December Deadline for Data Transfers fast approaches and Update on EU-US Data Sharing FrameworkThursday, 17 November 2022
New Standard Contractual Clauses must be implemented by 27 December 2022
The transition period for controllers and processors relying on pre-2021 Standard Contractual Clauses (“SCCs”) expires on 27 December 2022. As we previously reported, as and from that date, many data transfers to the majority of countries outside the EEA (including popular outsourced service destinations such as the United States, South Africa, Australia and India) may only take place where the SCCs adopted by the European Commission on 4 June 2021 (“2021 SCCs”) are in place. Implementing the 2021 SCCs requires certain onerous pre-contractual steps to be actioned by the parties. This includes a transfer impact assessment (“TIA”) to ensure the 2021 SCCs will be effective in practice.
Failure to implement the updated 2021 SCCs by the deadline and continuing to transfer personal data outside the EEA thereafter may result in a breach of the General Data Protection Regulation and incur enforcement actions by the Data Protection Commission, such as fines of up to €20 million or 4% of annual global turnover, whichever is greater and/or orders to suspend the transfer, or compensation claims from affected individuals. The risk of reputational damage and negative publicity may prove to be as costly to data exporters found to be in default.
Our Data Protection team is available to assist you with amending existing contracts to implement the 2021 SCCs and undertaking TIAs as well as, more generally, the implications of international data transfer rules under the General Data Protection Regulation.
Update on the EU-US Data Privacy Framework
On 25 March 2022, following negotiations between the EU and US, an agreement in principle for a new EU-US Data Privacy Framework (the “New Framework”) was announced.
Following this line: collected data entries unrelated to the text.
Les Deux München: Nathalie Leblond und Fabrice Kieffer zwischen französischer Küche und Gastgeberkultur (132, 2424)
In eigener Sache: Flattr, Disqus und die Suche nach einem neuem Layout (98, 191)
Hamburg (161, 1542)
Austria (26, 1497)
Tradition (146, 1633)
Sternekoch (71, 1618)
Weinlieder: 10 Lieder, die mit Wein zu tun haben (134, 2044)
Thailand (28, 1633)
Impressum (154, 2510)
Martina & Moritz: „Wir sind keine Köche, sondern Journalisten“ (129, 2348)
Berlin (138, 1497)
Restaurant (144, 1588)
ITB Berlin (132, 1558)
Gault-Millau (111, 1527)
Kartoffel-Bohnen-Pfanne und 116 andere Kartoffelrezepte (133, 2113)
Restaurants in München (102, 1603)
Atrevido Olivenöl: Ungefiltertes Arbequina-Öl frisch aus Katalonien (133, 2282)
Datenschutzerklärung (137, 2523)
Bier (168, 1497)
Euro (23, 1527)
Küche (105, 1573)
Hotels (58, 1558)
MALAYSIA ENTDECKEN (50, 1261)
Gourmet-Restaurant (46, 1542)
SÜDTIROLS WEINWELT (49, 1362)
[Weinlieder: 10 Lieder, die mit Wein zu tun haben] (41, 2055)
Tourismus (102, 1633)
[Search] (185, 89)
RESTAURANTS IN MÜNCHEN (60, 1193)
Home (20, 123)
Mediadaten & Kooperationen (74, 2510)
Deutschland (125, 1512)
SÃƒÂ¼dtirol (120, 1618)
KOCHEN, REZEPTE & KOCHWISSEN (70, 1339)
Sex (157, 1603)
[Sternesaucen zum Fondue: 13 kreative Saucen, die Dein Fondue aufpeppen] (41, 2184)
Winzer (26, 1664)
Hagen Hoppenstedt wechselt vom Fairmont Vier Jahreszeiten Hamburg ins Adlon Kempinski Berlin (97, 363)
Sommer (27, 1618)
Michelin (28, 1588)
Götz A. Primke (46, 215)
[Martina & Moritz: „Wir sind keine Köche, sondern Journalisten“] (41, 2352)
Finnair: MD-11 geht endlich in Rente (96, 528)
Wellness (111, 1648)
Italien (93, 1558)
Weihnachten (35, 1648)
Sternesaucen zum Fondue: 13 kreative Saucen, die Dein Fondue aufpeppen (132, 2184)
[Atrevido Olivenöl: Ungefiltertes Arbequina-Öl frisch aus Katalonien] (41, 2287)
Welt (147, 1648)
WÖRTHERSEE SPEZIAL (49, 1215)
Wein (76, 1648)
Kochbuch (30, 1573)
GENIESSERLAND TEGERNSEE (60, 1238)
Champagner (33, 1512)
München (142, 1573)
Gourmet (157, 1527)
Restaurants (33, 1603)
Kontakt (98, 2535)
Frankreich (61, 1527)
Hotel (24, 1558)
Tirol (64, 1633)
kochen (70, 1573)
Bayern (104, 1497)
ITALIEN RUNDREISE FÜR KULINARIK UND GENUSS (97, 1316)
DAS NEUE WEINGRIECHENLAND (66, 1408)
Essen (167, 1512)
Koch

These negotiations stemmed from the Court of Justice of the EU’s ruling in Schrems II (C- 311/18) which invalidated the EU-US Privacy Shield that had facilitated trans-Atlantic data flows between data exporters in the EEA and data importers in the United States. The Court in Schrems II had found that: (i) US law did not sufficiently constrain the powers of intelligence authorities to what was necessary and proportionate, and (ii) EU citizens had insufficient means of redress before the US courts to enforce their data protection rights and challenge surveillance activities of such authorities, and as a result, data transfers to the US from the EEA have since been subject to some uncertainty.
On 7 October 2022, US President Joe Biden signed a new executive order on “Enhancing Safeguards for United States Signals Intelligence Activities” which implements the commitments made in principle for the New Framework. Addressing the concerns identified in Schrems II, personal data transferred to the US will be subject to:
- binding safeguards that limit access to data by US intelligence authorities to what is necessary and proportionate to protect national security; and
- the establishment of an independent and impartial two-tiered redress mechanism, which includes a new Data Protection Review Court (“DPRC”).
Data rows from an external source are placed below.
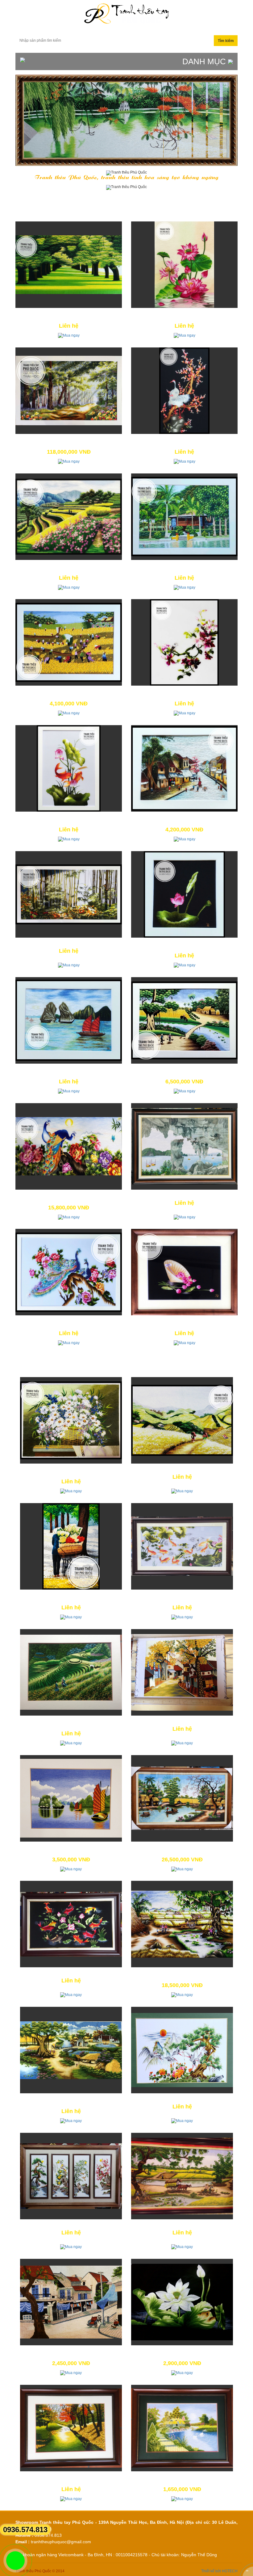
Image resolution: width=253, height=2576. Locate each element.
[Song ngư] (68, 768)
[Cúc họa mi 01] (71, 1420)
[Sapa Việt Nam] (71, 1672)
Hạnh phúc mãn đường (69, 1195)
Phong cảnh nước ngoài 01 (71, 2476)
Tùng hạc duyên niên (182, 2098)
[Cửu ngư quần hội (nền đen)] (71, 1924)
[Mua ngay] (69, 335)
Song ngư (69, 817)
These new safeguards represent significant enhancements on Privacy Shield. In addition, US intelligence authorities have been tasked with reviewing their policies and procedures in order to implement the new safeguards. On the same day that the executive order was signed, the European Commission published Questions & Answers: EU-U.S. Data Privacy Framework, providing an overview of the New Framework and the next steps for reciprocal implementation in the EU.
The European Commission is now expected to prepare a draft adequacy decision within six months under Article 45 of the General Data Protection Regulation, followed by a formal adoption procedure, which is currently expected to take around six months, i.e. Q2 2023.
We will continue to monitor and update on the development of the New Framework.